Nederlandse bezienswaardigheden op Postcrossing-postzegels

The Hague, 29 March 2016 – With 36,000 enthusiastic fans, the Netherlands is taking the lead in the world of Postcrossing. Postcrossing is an international network in which people send postcards to random people all over the world with something about themselves, their city or their country. Reason enough for PostNL to issue a colourful stamp sheet featuring famous Dutch sights.

The ten featured sights are the Delta Works, the Wadden Islands, Hoge Veluwe National Park, the Binnenhof [Inner Court], the Dutch cheese market in Alkmaar, the flower bulb fields, Giethoorn, Marken, Zaanse Schans and The Night Watch. With this stamp sheet, PostNL is supporting the Postcrossing initiative, started over ten years ago.

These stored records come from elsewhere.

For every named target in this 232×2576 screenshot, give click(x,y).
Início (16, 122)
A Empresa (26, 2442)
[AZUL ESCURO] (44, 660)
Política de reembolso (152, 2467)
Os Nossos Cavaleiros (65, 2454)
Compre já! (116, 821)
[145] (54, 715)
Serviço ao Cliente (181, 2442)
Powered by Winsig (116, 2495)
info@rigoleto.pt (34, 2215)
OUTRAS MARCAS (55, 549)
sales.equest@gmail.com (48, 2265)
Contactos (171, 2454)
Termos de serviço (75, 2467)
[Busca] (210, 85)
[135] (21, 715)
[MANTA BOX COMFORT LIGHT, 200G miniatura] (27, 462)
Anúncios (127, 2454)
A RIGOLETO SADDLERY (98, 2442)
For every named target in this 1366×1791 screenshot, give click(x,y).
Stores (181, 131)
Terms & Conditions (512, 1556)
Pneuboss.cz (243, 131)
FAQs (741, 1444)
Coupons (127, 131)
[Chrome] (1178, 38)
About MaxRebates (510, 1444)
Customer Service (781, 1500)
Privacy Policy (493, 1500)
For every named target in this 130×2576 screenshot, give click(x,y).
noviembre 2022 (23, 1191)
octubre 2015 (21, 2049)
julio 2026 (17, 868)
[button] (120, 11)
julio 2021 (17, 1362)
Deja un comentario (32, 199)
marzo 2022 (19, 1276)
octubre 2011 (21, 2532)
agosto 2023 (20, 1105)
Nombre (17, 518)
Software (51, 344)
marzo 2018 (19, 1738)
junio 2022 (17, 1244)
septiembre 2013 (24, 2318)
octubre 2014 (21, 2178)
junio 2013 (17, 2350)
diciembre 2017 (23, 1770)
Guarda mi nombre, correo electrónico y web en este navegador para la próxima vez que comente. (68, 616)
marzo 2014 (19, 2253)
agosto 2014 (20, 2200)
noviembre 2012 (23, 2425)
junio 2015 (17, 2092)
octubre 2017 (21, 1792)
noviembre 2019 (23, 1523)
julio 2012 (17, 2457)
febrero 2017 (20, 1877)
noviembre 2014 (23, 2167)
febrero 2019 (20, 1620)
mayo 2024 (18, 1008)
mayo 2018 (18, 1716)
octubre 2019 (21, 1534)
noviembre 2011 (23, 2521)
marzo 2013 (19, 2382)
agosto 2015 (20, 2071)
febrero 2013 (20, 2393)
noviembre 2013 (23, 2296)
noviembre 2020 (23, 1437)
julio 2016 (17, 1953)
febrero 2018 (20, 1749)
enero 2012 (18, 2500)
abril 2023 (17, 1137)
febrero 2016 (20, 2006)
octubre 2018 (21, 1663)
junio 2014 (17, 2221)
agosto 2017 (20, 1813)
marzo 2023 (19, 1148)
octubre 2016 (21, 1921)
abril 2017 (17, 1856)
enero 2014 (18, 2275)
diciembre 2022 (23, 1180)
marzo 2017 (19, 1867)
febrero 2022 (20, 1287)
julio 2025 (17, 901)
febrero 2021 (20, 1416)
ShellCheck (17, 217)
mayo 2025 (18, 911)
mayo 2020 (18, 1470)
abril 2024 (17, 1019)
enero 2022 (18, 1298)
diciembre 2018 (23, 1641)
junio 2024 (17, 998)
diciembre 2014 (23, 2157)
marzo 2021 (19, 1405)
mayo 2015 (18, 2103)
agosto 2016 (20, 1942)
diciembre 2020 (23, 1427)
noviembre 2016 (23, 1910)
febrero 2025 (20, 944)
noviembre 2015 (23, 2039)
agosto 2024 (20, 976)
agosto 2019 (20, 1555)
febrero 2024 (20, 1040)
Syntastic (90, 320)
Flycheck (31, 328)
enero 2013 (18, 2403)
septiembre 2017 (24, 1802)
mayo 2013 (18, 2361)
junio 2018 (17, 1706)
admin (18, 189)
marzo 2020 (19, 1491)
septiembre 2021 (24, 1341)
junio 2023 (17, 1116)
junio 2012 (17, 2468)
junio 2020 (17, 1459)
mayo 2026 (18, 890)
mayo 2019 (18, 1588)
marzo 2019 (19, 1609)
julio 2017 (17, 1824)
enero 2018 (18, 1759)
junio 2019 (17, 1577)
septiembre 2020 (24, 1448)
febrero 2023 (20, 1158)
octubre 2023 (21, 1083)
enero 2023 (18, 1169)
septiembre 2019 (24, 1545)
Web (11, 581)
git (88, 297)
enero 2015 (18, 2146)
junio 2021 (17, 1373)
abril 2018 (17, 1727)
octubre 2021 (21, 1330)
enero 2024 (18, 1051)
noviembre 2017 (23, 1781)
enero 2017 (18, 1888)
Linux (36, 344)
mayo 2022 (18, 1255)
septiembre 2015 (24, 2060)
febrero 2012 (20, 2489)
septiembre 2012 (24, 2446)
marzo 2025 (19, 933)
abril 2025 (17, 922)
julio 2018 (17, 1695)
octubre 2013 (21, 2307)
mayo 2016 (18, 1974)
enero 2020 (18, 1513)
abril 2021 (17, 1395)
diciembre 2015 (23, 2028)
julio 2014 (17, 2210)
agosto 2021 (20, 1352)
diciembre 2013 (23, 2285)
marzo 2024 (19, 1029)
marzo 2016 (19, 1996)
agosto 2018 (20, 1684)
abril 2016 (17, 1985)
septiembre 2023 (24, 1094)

Network for postcard lovers

Dutch postcrossers have already sent over three million postcards. Postcrossers register the postcards they receive on postcrossing.com and then receive another postcrosser’s address. That way, each postcrosser sends and receives an equal amount of postcards.

Special collections and international friendships

Each postcrosser has their own motives for participating. Andrea van den Broek (40) has currently sent 1,159 postcross cards. “I’ve received cards from 236 countries and non-independent or officially recognised areas. I have yet to receive a card from Central Africa and the Democratic Republic of the Congo.” Leonie van den Engel (age 34, with 645 postcross cards) has mainly built new international friendships. “Over the past years, postcross friends of mine from places like South Africa, Singapore and America have come to visit me in the Netherlands. I myself have gone to visit several European postcross friends.”


The ten different Postcrossing stamps are marked ‘International 1’, the denomination for mail items up to 20g in weight with international destinations. The stamp sheet will be available at all Bruna stores as well as via Collectclub.nl. The stamps are valid for an unlimited period. The stamps were designed by independent designer Reinier Hamel (under the name Sin).